A suggested mechanism of injury for coronal shear fractures associated with olecranon fracture. (a) Intact elbow; (b) the olecranon fractures firstly under external force; and (c) coronal shear fracture of the distal humerus due to force transmitted from the olecranon.

At present, several surgical approaches and fixation techniques are available to reconstruct the articular surface of the distal humerus. However, open reduction with internal fixation is the mainstream choice for managing coronal shear fractures showing good to excellent outcomes, which is superior to other methods such as fracture excision, arthroscopic reduction and fixation, or total elbow arthroplasty. ^{1 –5,8} Although the lateral extensile approach and fixation are commonly used, ^{2 –4,9} in our opinion, the posterior approach may be better in those cases. When the posterior approach is used to expose the coronal shear fragment, a surgical osteotomy to expose the fracture site is mandatory. However, in these cases, we can optimally use the original olecranon fracture site to approach and expose the coronal shear fragment without causing additional surgical damage. This is the so-called fracture site open window technique. In our cases, anatomical reduction and fixation were achieved much easier with this surgical approach. To preserve blood supply and avoid disruption of the posterior soft tissue, many surgeons preferred an anterior-to-posterior direction approach to employ the interfragmentary screw and fix the fracture. ^{2 –4,9} In these cases, however, considering the already disrupted posterior soft tissue, we fixed the screws in the posterior-to-anterior fashion.
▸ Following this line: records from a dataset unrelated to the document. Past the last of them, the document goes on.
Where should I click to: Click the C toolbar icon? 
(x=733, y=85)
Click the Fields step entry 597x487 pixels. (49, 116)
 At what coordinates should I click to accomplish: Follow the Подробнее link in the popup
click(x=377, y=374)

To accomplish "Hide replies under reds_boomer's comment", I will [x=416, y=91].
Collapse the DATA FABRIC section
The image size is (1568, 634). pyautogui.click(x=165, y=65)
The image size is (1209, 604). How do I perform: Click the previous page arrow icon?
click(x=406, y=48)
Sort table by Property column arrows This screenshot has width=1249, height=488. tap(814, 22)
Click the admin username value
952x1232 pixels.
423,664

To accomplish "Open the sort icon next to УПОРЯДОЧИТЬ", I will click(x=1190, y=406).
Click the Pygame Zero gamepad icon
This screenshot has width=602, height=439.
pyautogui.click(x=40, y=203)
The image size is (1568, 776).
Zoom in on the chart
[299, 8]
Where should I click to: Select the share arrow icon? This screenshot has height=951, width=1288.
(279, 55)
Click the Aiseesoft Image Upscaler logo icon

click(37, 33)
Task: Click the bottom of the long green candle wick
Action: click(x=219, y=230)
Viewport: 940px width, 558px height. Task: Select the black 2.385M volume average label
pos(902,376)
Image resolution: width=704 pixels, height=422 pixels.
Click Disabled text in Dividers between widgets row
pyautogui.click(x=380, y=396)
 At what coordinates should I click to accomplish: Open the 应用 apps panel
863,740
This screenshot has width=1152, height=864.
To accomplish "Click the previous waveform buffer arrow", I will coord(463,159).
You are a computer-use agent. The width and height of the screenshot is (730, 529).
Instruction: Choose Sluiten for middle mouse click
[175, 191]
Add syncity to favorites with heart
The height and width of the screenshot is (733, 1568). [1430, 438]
The “double arc sign,” a half-moon shaped, dissociated fragment from the capitellum, appearing on the lateral view of the radiograph is useful for diagnosis. ⁶ This sign may not be present in all cases ^4,10 ; thus, it cannot be the sole diagnostic criterion. Adjuvant three-dimensional CT can assist in determining fracture configuration and in preoperative planning.

Conclusion

We propose a mechanism for an unusual coronal shear fracture of the distal humerus with olecranon fracture, which is caused by an axial loading force applied to a flexed elbow propagating into the distal humerus from the olecranon. A posterior approach with fracture site open window technique and fixation with posterior-to-anterior interfragmentary screws are recommended as a surgical intervention.